• QUÉ SE PIDE:
Reproduce al pie de la letra las filas que empiezan en la que contiene "Describe the element" y terminan en la que contiene "at that location.", ambas incluidas.

• MATERIAL PROPORCIONADO:
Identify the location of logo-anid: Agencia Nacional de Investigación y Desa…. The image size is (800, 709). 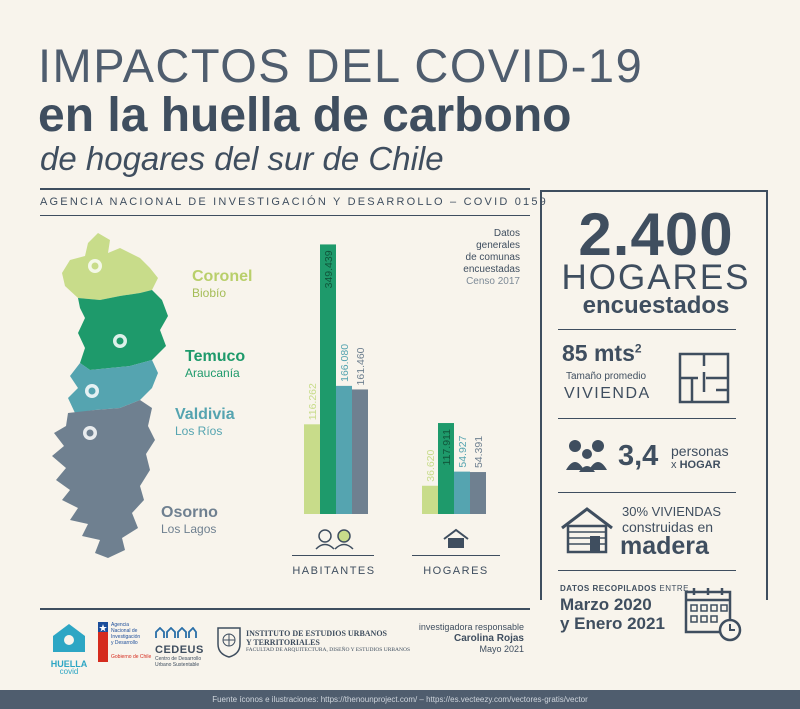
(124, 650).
---
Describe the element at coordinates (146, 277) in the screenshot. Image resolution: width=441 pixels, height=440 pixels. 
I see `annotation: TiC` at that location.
...
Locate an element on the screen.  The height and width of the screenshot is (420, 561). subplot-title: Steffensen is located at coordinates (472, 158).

• TU SOLUCIÓN:
Describe the element at coordinates (146, 277) in the screenshot. Image resolution: width=441 pixels, height=440 pixels. 
I see `annotation: TiC` at that location.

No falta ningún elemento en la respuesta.